**What the task requires**
Write out every line of the records below as a JSON list of strings, one string per line, omitting blank lines.

**Provided records**

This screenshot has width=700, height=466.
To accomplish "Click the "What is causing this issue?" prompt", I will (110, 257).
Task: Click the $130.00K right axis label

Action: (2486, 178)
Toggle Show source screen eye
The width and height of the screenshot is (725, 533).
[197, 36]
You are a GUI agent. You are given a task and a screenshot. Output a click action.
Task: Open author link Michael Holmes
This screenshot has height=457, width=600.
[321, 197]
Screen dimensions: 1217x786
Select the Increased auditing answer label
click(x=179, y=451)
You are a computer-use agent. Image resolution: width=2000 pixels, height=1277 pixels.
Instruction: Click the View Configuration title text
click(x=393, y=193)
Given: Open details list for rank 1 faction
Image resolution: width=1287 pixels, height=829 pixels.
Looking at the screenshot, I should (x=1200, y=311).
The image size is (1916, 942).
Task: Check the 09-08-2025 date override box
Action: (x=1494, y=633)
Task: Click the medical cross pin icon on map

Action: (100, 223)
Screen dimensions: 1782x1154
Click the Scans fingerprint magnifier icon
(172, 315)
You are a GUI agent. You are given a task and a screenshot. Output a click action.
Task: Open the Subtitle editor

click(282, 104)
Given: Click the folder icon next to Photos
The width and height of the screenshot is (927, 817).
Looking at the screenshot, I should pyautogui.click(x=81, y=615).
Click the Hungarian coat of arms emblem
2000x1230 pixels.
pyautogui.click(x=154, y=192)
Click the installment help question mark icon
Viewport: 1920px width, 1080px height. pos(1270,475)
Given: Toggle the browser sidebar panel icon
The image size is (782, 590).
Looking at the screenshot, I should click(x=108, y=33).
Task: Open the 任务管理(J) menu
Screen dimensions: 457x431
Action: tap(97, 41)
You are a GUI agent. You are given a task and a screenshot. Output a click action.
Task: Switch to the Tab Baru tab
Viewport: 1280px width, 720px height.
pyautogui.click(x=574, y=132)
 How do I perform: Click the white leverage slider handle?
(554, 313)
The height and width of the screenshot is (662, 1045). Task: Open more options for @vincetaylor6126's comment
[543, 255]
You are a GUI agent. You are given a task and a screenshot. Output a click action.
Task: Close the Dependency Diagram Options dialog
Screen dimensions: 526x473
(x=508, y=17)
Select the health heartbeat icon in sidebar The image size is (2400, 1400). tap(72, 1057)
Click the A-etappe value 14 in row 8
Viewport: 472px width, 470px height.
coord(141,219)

**The answer**
[
  "This screenshot has width=700, height=466.",
  "To accomplish \"Click the \"What is causing this issue?\" prompt\", I will (110, 257).",
  "Task: Click the $130.00K right axis label",
  "Action: (2486, 178)",
  "Toggle Show source screen eye",
  "The width and height of the screenshot is (725, 533).",
  "[197, 36]",
  "You are a GUI agent. You are given a task and a screenshot. Output a click action.",
  "Task: Open author link Michael Holmes",
  "This screenshot has height=457, width=600.",
  "[321, 197]",
  "Screen dimensions: 1217x786",
  "Select the Increased auditing answer label",
  "click(x=179, y=451)",
  "You are a computer-use agent. Image resolution: width=2000 pixels, height=1277 pixels.",
  "Instruction: Click the View Configuration title text",
  "click(x=393, y=193)",
  "Given: Open details list for rank 1 faction",
  "Image resolution: width=1287 pixels, height=829 pixels.",
  "Looking at the screenshot, I should (x=1200, y=311).",
  "The image size is (1916, 942).",
  "Task: Check the 09-08-2025 date override box",
  "Action: (x=1494, y=633)",
  "Task: Click the medical cross pin icon on map",
  "Action: (100, 223)",
  "Screen dimensions: 1782x1154",
  "Click the Scans fingerprint magnifier icon",
  "(172, 315)",
  "You are a GUI agent. You are given a task and a screenshot. Output a click action.",
  "Task: Open the Subtitle editor",
  "click(282, 104)",
  "Given: Click the folder icon next to Photos",
  "The width and height of the screenshot is (927, 817).",
  "Looking at the screenshot, I should pyautogui.click(x=81, y=615).",
  "Click the Hungarian coat of arms emblem",
  "2000x1230 pixels.",
  "pyautogui.click(x=154, y=192)",
  "Click the installment help question mark icon",
  "Viewport: 1920px width, 1080px height. pos(1270,475)",
  "Given: Toggle the browser sidebar panel icon",
  "The image size is (782, 590).",
  "Looking at the screenshot, I should click(x=108, y=33).",
  "Task: Open the 任务管理(J) menu",
  "Screen dimensions: 457x431",
  "Action: tap(97, 41)",
  "You are a GUI agent. You are given a task and a screenshot. Output a click action.",
  "Task: Switch to the Tab Baru tab",
  "Viewport: 1280px width, 720px height.",
  "pyautogui.click(x=574, y=132)",
  " How do I perform: Click the white leverage slider handle?",
  "(554, 313)",
  "The height and width of the screenshot is (662, 1045). Task: Open more options for @vincetaylor6126's comment",
  "[543, 255]",
  "You are a GUI agent. You are given a task and a screenshot. Output a click action.",
  "Task: Close the Dependency Diagram Options dialog",
  "Screen dimensions: 526x473",
  "(x=508, y=17)",
  "Select the health heartbeat icon in sidebar The image size is (2400, 1400). tap(72, 1057)",
  "Click the A-etappe value 14 in row 8",
  "Viewport: 472px width, 470px height.",
  "coord(141,219)"
]